Achilles answered: "I will do as you bid; for he who hears the gods is heard by them." So he thrust back his sword into the scabbard, and Athené went back to Olympus. Then he turned to Agamemnon and cried: "Drunkard with the eyes of a dog and the heart of a deer, hear what I tell you now. See this sceptre that I have in my hand. Once it was the branch of a tree; now a king carries it in his hand. As surely as it will never more shoot forth in leaves, so surely will the Greeks one day miss Achilles. And you, when you see your people falling by the swords of the Trojans, will be sorry that you have done this wrong to the bravest man in your army." And he dashed the sceptre on the ground and sat down.

Then the old man Nestor stood up and would have made peace between the two. "Listen to me," he said. "Great chiefs of old, with whom no one now alive would dare to fight, were used to listen to me. You, King Agamemnon, do not take away from the brave Achilles the gift that the Greeks gave him; and you Achilles, pay due respect to him who is the King of Kings in Greece."

So spoke Nestor, but he spoke in vain, for Agamemnon answered: "Peace is good; but this fellow would lord it over all. The gods have made him a great warrior, but they have not given him leave to set himself up above law and order. He must learn that there is one here better than he."

And Achilles cried: "You better than me! I were a slave and a coward if I owned it. What the Greeks gave me, let them take away if they will. But mark this: if you lay your hands on anything that is my own, that hour you will die."

Then the assembly was broken up. After a while Agamemnon said to the heralds: "Go now to the tent of Achilles, and fetch thence the girl Briseïs. And if he will not let her go, say that I will come with others to fetch her, and that it will be worse for him."

So the heralds went, but it was much against their will that they did this errand. And when they came to that part of the camp where Achilles and his people were, they found him sitting between his tent and his ship. And they stood in great fear and shame. But when he saw them he spoke kind words to them, for all that his heart was full of rage. "Draw near, heralds. 'Tis no fault of yours that you are come on such an errand."
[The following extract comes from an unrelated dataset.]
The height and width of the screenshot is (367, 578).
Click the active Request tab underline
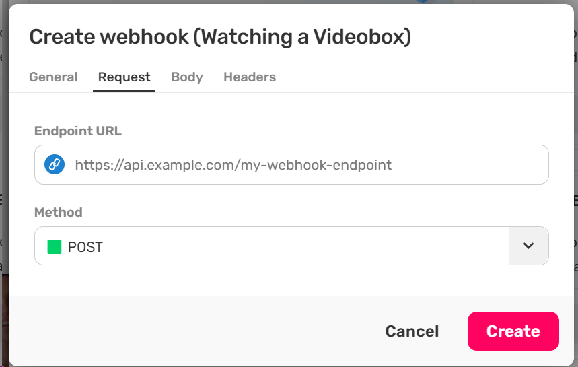pos(124,90)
Then he turned to Patroclus and said: "Fetch Briseïs from her tent and give her to the heralds. Let them be witnesses of this evil deed, that they may remember it in the day when he shall need my help and shall not have it."

So Patroclus brought out the girl and gave her to the heralds. And she went with them, much against her will, and often looking back. And when she was gone, Achilles left his companions and sat upon the sea-shore, weeping aloud and stretching out his hands to his mother Thetis, the daughter of the sea. She heard his voice where she sat in the depths by the side of her father, and rose from the sea, as a cloud rises, and came to him where he sat weeping, shaking him with her hand, and calling him by his name.

"Why do you weep, my son?" she said.

And he told her what had been done. And when he had finished the story, he said: "Now go to Olympus, to the palace of Zeus. You helped him once in the old time, when the other gods would have put him in chains, fetching the great giant with the hundred hands to sit by his side, so that no one dared to touch him. Remind him of these things, and ask him to help the Trojans, and to make the Greeks flee before them, so that Agamemnon may learn how foolish he has been."

His mother said: "Surely, my son, your lot is hard. Your life must be short, and it should be happy; but, as it seems to me, it is both short and sad. Truly I will go to Zeus, but not now; for he is gone with the other gods to a twelve days' feast. But when he comes back, then I will go to him and persuade him. Meanwhile do you sit still, and do not go forth to battle."

Meanwhile Ulysses was taking back the priest's daughter to her father. Very glad was he to see her again, and he prayed to his god that the plague among the Greeks might cease, and so it happened. But Achilles sat in his tent and fretted, for there was nothing that he liked so much as the cry of the battle.